Williams’ rookie stats weren’t bad. He threw 20 TDs against just six interceptions, and netted a franchise-best 4,030 total yards when you combine his passing and rushing totals. But he also took a whopping 68 sacks, the kind of attrition that wrecks timing and confidence. Many of those were because he held onto the ball too long.

According to Dunne, some of Williams’ struggles were likely exacerbated by a learning disability.

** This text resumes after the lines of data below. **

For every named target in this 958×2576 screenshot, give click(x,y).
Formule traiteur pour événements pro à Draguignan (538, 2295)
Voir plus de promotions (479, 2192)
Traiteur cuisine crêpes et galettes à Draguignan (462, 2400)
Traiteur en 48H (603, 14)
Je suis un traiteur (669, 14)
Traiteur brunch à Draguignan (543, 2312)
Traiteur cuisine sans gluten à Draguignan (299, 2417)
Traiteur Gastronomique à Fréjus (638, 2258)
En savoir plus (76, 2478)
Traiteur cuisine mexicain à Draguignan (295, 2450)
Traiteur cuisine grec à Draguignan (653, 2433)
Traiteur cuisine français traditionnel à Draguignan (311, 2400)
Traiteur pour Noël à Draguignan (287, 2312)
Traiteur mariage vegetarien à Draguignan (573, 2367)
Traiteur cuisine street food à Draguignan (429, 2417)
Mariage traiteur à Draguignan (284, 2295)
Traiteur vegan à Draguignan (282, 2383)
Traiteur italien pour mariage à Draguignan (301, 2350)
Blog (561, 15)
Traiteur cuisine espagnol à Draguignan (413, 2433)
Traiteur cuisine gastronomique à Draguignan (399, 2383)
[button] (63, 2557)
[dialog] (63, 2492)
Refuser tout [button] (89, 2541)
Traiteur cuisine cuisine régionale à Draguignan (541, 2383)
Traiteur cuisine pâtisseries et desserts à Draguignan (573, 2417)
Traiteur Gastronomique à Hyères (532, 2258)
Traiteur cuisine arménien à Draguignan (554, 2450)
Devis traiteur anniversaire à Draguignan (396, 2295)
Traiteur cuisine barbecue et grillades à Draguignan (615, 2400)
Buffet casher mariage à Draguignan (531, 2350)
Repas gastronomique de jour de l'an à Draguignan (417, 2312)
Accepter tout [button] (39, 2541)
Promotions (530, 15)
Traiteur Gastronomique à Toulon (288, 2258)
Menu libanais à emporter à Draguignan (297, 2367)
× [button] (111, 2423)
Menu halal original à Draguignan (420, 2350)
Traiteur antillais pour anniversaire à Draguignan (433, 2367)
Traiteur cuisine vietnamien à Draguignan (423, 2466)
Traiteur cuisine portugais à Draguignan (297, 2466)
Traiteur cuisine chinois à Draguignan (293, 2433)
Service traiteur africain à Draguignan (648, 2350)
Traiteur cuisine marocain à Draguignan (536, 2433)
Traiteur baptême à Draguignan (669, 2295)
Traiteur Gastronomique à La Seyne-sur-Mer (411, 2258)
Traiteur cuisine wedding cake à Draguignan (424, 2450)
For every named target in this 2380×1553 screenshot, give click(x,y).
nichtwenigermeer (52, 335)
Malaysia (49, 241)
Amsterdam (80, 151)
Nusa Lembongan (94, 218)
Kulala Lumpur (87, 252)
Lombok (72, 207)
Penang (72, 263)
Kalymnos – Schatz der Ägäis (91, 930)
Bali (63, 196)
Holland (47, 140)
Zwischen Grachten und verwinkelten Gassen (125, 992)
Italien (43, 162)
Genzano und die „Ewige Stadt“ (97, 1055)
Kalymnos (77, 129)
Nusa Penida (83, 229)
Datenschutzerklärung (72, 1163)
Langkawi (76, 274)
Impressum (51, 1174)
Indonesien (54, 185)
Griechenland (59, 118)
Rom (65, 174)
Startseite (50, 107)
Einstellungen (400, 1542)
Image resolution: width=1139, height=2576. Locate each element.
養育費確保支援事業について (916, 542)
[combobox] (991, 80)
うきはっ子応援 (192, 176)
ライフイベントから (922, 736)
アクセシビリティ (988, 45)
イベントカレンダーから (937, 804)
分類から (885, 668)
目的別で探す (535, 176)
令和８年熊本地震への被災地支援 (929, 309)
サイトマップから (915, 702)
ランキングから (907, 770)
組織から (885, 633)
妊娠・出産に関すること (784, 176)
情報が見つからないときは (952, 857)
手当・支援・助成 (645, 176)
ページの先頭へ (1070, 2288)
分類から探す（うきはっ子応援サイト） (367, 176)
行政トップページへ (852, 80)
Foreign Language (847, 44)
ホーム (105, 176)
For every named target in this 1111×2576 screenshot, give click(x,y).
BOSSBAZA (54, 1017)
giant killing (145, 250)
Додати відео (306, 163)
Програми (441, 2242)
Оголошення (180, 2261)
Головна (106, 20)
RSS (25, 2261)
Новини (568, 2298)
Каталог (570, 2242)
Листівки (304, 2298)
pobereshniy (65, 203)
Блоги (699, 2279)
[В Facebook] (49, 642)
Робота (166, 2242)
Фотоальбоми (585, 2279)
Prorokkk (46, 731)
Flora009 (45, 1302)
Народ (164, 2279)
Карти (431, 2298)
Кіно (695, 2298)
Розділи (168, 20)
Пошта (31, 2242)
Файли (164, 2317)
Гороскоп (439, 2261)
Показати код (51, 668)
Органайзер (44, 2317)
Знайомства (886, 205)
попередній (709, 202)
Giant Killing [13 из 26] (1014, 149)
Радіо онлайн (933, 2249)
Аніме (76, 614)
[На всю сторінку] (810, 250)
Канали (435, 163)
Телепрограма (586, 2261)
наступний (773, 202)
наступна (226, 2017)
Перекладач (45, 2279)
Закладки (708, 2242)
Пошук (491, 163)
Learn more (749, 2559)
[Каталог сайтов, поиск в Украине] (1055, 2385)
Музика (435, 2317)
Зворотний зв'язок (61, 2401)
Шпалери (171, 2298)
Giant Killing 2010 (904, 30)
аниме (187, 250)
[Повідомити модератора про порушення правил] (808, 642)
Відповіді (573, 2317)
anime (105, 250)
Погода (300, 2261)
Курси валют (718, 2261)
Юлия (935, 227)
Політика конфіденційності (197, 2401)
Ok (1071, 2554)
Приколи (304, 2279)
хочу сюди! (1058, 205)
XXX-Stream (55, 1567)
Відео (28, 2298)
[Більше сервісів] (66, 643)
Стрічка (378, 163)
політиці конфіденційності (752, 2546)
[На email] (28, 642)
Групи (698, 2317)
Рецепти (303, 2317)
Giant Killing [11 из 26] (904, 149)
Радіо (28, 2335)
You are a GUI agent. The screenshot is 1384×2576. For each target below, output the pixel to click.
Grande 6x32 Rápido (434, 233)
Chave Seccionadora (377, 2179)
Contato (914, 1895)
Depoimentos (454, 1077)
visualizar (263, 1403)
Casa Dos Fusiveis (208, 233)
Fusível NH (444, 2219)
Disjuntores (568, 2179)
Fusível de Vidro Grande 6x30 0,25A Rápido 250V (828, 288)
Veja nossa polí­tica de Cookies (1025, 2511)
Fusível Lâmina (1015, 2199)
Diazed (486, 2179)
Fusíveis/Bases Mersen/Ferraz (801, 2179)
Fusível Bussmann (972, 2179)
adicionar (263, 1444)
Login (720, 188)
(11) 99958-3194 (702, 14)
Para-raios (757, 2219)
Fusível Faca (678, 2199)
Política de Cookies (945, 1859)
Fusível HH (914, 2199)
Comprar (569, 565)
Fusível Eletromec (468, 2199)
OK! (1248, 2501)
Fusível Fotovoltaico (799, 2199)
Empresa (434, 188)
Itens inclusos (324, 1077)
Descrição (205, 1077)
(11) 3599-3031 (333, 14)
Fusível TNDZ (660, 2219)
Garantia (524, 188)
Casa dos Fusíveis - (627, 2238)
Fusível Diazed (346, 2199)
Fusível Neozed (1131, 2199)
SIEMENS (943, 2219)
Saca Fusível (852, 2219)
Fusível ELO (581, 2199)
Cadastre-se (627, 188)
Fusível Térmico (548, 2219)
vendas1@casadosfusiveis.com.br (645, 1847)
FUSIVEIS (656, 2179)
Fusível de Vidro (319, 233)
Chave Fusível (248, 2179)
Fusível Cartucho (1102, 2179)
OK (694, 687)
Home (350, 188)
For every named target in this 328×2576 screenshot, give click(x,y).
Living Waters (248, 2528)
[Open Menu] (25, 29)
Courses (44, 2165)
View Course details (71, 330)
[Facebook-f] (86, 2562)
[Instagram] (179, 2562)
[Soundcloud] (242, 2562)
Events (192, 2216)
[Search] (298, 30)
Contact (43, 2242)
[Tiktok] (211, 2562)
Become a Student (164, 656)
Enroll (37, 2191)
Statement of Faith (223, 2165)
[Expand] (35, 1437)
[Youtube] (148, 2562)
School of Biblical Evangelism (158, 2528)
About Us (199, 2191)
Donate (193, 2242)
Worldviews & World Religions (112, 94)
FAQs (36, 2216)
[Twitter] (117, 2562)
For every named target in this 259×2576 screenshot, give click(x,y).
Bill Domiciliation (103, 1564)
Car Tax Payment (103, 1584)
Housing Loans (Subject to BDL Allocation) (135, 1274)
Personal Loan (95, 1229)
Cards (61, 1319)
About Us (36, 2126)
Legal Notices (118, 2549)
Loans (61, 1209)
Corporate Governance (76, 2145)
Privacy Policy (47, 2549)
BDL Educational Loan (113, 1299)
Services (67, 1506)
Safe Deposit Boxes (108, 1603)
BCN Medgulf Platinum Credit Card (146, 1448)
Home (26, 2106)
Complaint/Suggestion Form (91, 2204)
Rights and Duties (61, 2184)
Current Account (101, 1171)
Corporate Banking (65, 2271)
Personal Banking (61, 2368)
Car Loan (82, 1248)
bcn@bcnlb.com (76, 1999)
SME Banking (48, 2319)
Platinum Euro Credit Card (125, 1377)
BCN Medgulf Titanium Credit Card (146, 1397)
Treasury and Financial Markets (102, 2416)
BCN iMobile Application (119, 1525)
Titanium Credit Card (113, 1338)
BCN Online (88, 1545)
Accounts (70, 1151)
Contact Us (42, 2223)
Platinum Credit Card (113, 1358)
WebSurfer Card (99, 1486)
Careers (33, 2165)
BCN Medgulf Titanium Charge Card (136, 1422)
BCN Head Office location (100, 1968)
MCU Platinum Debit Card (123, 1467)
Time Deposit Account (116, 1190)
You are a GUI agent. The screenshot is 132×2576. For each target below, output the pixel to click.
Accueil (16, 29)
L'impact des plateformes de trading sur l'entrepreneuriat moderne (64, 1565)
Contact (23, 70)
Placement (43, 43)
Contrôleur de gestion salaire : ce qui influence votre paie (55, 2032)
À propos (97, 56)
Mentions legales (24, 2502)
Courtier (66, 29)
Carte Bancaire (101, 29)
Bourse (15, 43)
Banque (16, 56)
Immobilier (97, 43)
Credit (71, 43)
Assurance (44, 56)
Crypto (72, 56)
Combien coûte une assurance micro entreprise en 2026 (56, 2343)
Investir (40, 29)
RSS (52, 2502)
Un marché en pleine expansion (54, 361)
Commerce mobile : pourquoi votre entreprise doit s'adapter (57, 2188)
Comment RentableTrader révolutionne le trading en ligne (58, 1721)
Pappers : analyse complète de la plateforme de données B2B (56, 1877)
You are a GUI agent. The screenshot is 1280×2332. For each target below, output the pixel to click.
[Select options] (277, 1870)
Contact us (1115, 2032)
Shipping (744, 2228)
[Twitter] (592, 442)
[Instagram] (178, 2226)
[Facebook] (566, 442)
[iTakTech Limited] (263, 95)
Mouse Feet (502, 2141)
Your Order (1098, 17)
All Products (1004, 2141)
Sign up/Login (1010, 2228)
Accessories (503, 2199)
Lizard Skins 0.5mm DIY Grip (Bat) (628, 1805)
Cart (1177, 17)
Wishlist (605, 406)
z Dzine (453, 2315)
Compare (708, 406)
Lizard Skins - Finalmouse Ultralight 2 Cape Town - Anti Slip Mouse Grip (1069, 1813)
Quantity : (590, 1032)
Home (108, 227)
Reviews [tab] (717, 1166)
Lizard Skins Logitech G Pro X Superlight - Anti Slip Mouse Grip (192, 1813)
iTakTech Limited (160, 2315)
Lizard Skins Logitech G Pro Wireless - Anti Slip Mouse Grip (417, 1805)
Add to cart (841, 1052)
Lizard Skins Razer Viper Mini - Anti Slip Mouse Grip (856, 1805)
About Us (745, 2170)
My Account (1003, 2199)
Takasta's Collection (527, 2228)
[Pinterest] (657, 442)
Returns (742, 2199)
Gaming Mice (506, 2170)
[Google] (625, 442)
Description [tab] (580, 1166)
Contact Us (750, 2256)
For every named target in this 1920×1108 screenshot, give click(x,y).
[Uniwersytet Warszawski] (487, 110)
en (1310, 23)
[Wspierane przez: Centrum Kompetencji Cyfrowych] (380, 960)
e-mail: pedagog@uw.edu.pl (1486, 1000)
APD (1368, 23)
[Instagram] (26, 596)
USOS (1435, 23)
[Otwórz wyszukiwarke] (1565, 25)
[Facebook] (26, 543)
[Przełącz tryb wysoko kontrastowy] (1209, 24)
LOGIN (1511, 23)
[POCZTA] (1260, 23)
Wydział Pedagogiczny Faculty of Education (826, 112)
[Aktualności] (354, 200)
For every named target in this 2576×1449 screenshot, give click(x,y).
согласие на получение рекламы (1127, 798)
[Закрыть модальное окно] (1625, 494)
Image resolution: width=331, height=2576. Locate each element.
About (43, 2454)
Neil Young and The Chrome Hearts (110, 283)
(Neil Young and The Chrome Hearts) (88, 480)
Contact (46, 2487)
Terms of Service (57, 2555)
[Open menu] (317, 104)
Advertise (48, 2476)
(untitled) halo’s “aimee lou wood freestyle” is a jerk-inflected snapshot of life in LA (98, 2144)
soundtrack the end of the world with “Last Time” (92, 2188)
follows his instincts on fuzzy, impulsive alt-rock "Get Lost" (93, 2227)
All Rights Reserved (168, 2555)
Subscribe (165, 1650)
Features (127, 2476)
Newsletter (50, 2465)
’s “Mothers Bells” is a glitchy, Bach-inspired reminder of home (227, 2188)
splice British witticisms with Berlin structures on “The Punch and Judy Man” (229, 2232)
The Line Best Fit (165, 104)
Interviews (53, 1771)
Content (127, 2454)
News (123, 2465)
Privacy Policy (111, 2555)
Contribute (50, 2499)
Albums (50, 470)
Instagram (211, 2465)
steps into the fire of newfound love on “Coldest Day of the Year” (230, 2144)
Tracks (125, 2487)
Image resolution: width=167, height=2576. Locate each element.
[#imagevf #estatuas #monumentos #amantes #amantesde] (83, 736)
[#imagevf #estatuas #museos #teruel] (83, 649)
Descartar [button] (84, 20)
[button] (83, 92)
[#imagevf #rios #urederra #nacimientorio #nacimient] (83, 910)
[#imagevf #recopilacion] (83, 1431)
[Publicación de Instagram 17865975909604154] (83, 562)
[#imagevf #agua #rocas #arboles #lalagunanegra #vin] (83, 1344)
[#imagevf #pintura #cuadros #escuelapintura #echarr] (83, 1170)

“That early, coaches could sense that he’d struggle with basic huddle calls and forget to motion players,” Dunne wrote. “And it wasn’t until later — right around that second-to-last game of the season — that coaches say they learned their quarterback had a learning disability. Multiple Bears sources tell Go Long they’ve seen evidence that Williams has dyslexia. They also believe that the GM, who has access to everything, was well aware of this condition before the Bears made the quarterback their first overall pick.”


There’s No Record of Williams Having a Learning Disability

To be clear, this is Dunne’s reporting, not an on-the-record medical disclosure from Williams or the Bears. Still, the picture it paints is a rather chaotic and confusing one.

Throughout his entire rookie year, Williams dealt with issues with his cadence and verbiage issues within the offense. His heavy reliance on a wristband to help with play-calling was also noted by some analysts.

But dyslexia (if present) doesn’t preclude high-level quarterbacking. Dyslexia is a language-based learning disability that affects decoding and speed/accuracy of word recognition; it has no relationship to intelligence, and adults often thrive with targeted support that change how information is delivered rather than how smart the learner is.


Caleb Has a Chance at a Fresh Start in Year 2

The addition of new head coach Ben Johnson should help the second-year signal-caller a great deal. With Johnson leading the offense, Chicago’s mandate will be to protect and simplify, reduce exposure to third-and-forever, get the ball out with defined first reads and use motion/formation to communicate before the snap.

Early-script efficiency, particularly, is a lever Johnson has pulled well in the past. He’ll likely do it again.

If Dunne’s reporting is true, an undiagnosed — or at least unaddressed — learning disability may have made dense huddle calls and rapid-fire adjustments harder than anyone realized for Williams last year. This year should be different in myriad ways, for Williams and for the Bears.